-- Start of SOURCE RECORDS --
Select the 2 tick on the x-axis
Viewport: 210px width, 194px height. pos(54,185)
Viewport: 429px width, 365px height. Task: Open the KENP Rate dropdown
-- End of SOURCE RECORDS --
-- Start of SOURCE RECORDS --
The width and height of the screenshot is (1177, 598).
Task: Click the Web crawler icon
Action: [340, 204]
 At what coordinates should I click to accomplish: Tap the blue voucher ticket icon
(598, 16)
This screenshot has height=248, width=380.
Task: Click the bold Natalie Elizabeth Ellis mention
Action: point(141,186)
-- End of SOURCE RECORDS --
-- Start of SOURCE RECORDS --
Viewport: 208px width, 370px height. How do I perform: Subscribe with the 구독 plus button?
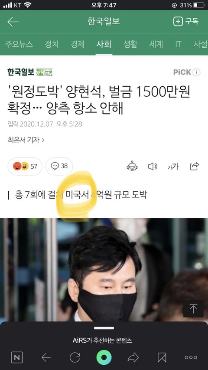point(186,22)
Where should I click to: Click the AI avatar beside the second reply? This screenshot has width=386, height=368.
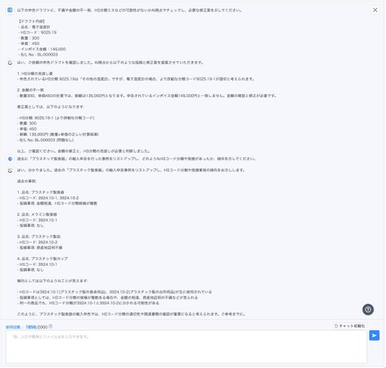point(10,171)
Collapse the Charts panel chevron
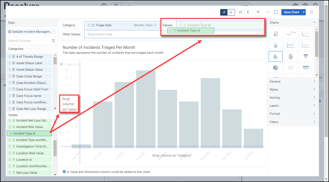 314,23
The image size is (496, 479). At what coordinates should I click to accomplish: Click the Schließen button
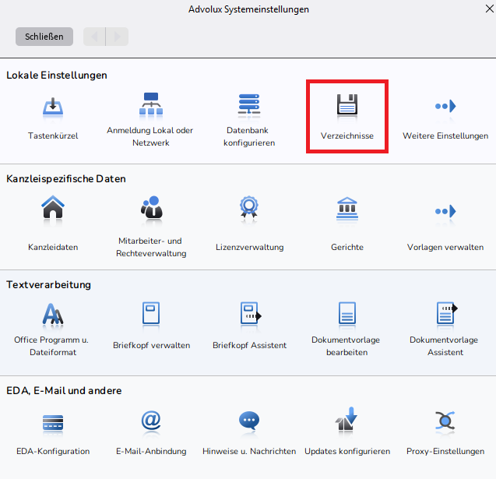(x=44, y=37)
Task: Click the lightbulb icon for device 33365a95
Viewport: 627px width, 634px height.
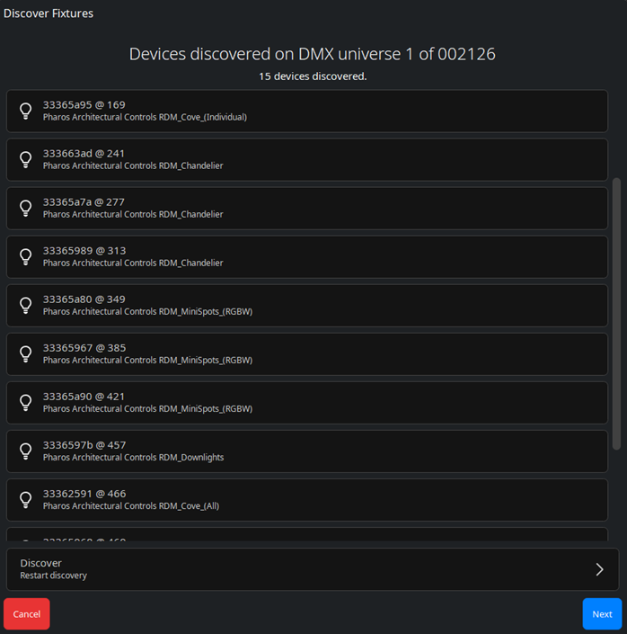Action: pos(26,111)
-- End of SOURCE RECORDS --
> TASK TO COMPLETE
Rewrite the rows from the line containing "Task: Click the lightbulb" through the line containing "Action: pos(26,111)", inclusive, as a JSON list of strings with one string per line and no blank lines. Leave the pictures out of the answer.

> RESPONSE TO THIS TASK
[
  "Task: Click the lightbulb icon for device 33365a95",
  "Viewport: 627px width, 634px height.",
  "Action: pos(26,111)"
]